= José Pedro Díaz =

Uruguayan essayist, educator, and writer

José Pedro Díaz (January 12, 1921 - July 3, 2006) was a Uruguayan essayist, educator and writer.

He is remembered as a member of the Generation of 45, a Uruguayan intellectual and literary movement: Carlos Maggi, Manuel Flores Mora, Ángel Rama, Emir Rodríguez Monegal, Idea Vilariño, Carlos Real de Azúa, Carlos Martínez Moreno, Mario Arregui, Mauricio Muller, Amanda Berenguer, Tola Invernizzi, Mario Benedetti, Ida Vitale, Líber Falco, Juan Cunha, Juan Carlos Onetti, among others.

==Works==

===Poetry===
- Canto full. First notebook, Montevideo, Printing "Stella", 1939.
- Canto full. Second notebook, Montevideo, "Printing of John Cunha Dotti", 1940.
- Treaty of flame, Montevideo, La Galatea, 1957.
- Exercises anthropological, Xalapa (Mexico), Universidad Veracruzana, 1967.
- New treaties and other exercises (Montevideo, Ark., 1982.

===Narrative===
- The range rose. Suite old.

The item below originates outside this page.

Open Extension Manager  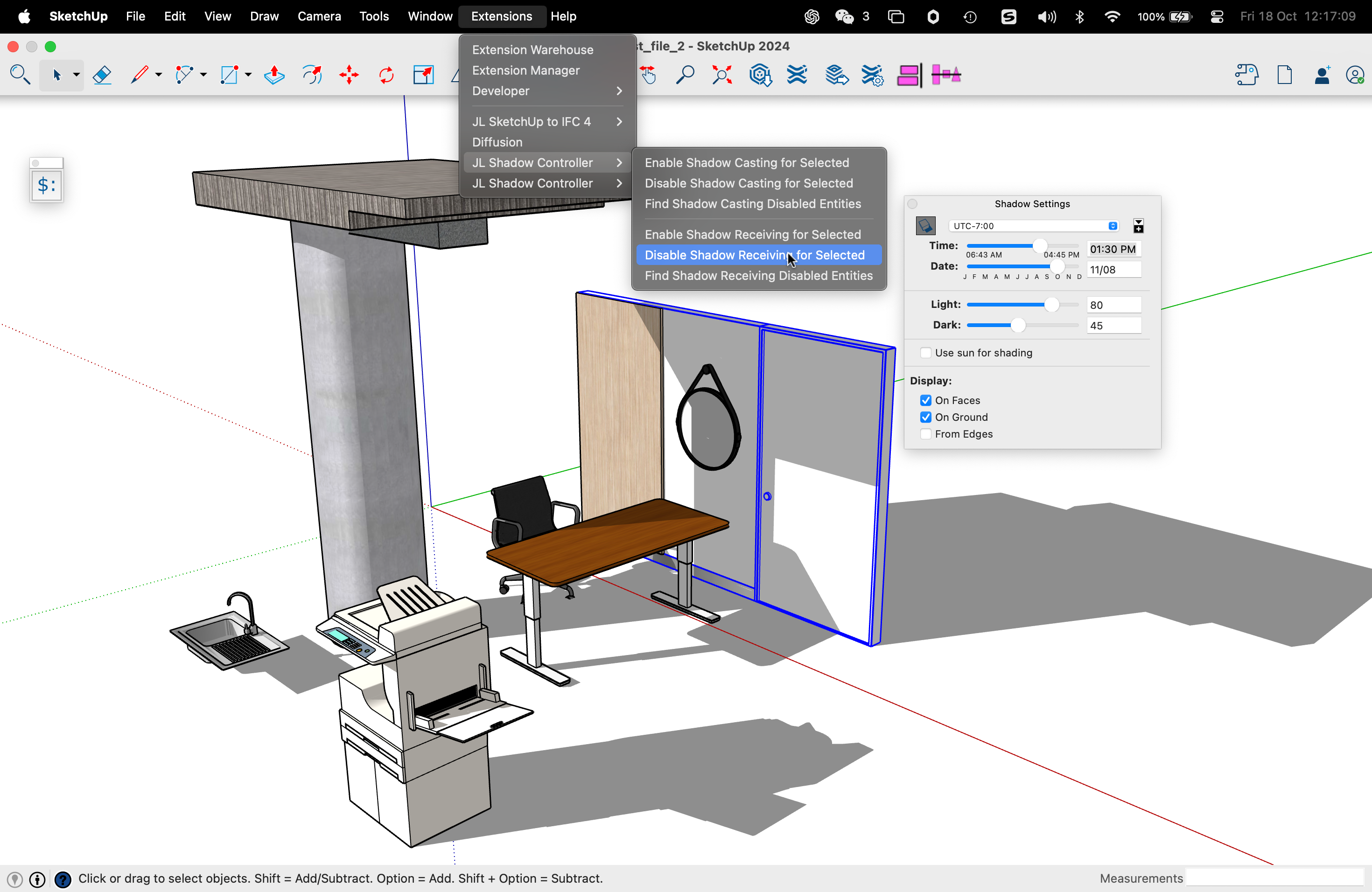point(525,70)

Montevideo, press brakes Sixth Vocal Group, 1941.
- The inhabitant, Montevideo, La Galatea, 1949.
- Fires of San Telmo, Montevideo, Ark., 1964.
- Parts of shipwrecks, Montevideo, Ark., 1969.

===Testing and review===
- A conference on Julio Herrera y Reissig, Montevideo, s / e, 1948
- Poetry and magic, Montevideo, s / e, 1949
- Gustavo Adolfo Becquer: life and poetry, Montevideo: The Galatea, 1953.
- The search for the origin and the impulse to adventure in the narrative of André Gide, Montevideo, University of the Republic, 1958
- Balzac novel and society, Montevideo, Ark, 1974
- The imaginary spectacle, Montevideo. Ark, 1986
- Juan Carlos Onetti. The show imaginary II Montevideo, Ark., 1989.
- Felisberto Hernandez. The show imaginary I, Montevideo. Ark 1991
- Novel and Society, Xalapa, Veracruz University, 1992.
- Felisberto Hernandez his life and work, Nairobi, Metro 1999.